Himalayan Art Resources

Buddhist Figure: Bodhisattva Sculptural Forms (Non-iconic)

Bodhisattva Sculptural Forms (Non-iconic) | Bodhisattva Main Page | Bodhisattva Outline Page

There is an understood model, or appearance, that has become standardized over the centuries for depicting bodhisattva figures in Himalayan and Tibetan art. The model used is based on classical Indian ideas of aesthetics grounded in the textual ideas of godly/heavenly appearance along with the influence of numerous cultures and artists for over a millennium.

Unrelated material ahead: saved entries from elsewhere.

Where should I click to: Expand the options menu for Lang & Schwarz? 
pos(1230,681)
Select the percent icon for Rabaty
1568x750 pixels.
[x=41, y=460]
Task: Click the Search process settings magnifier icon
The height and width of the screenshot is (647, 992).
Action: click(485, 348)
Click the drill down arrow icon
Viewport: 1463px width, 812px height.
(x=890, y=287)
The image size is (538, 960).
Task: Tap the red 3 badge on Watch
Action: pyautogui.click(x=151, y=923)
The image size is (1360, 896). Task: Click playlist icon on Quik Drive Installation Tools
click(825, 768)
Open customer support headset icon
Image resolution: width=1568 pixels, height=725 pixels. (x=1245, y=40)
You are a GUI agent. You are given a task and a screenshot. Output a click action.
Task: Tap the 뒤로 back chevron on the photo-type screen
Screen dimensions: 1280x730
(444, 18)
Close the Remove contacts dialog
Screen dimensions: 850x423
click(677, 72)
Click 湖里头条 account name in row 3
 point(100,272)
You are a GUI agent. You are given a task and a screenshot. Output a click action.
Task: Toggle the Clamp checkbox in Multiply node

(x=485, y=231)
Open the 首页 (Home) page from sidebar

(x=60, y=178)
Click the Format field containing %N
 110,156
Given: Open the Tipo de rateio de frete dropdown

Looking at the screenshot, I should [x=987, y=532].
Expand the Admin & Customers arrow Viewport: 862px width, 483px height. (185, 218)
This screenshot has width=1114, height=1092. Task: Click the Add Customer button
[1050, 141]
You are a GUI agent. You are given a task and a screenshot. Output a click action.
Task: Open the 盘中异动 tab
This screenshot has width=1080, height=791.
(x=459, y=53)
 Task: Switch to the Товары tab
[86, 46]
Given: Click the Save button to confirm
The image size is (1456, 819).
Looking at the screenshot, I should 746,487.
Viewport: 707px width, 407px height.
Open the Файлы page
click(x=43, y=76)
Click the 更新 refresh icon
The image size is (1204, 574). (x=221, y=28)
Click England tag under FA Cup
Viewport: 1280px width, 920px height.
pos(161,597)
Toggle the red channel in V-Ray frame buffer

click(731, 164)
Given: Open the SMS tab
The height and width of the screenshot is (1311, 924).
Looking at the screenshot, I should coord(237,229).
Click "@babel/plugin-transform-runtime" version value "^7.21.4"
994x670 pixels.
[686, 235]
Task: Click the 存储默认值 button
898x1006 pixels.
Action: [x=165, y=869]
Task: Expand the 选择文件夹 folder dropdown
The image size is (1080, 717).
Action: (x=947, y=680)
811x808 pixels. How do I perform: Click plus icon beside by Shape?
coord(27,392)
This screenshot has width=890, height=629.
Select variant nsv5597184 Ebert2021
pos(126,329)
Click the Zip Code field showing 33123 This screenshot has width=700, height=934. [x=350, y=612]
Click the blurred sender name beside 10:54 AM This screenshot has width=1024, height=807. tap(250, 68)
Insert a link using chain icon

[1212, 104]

The meaning intended here for non-iconic is simply referring to the forms described as originating out of a Mahayana Buddhist context rather than being textually based in the Tantra literature of Vajrayana Buddhism. Non-iconic means iconographically non-Tantric. These bodhisattva forms, especially the standing figures, were not intended as meditational deities but rather as objects placed on a personal shrine or in a temple to serve as a devotional focal point, or commissioned with the wish for accumulating merit.

The principal bodhisattvas, Manjushri, Avalokiteshvara and Vajrapani have also also developed over time unique non-tantric sitting postures. The 'thinking posture' is associated with Lokeshvara. The 'relaxed posture' is found with Manjushri, Lokeshvara, Maitreya and the god Indra.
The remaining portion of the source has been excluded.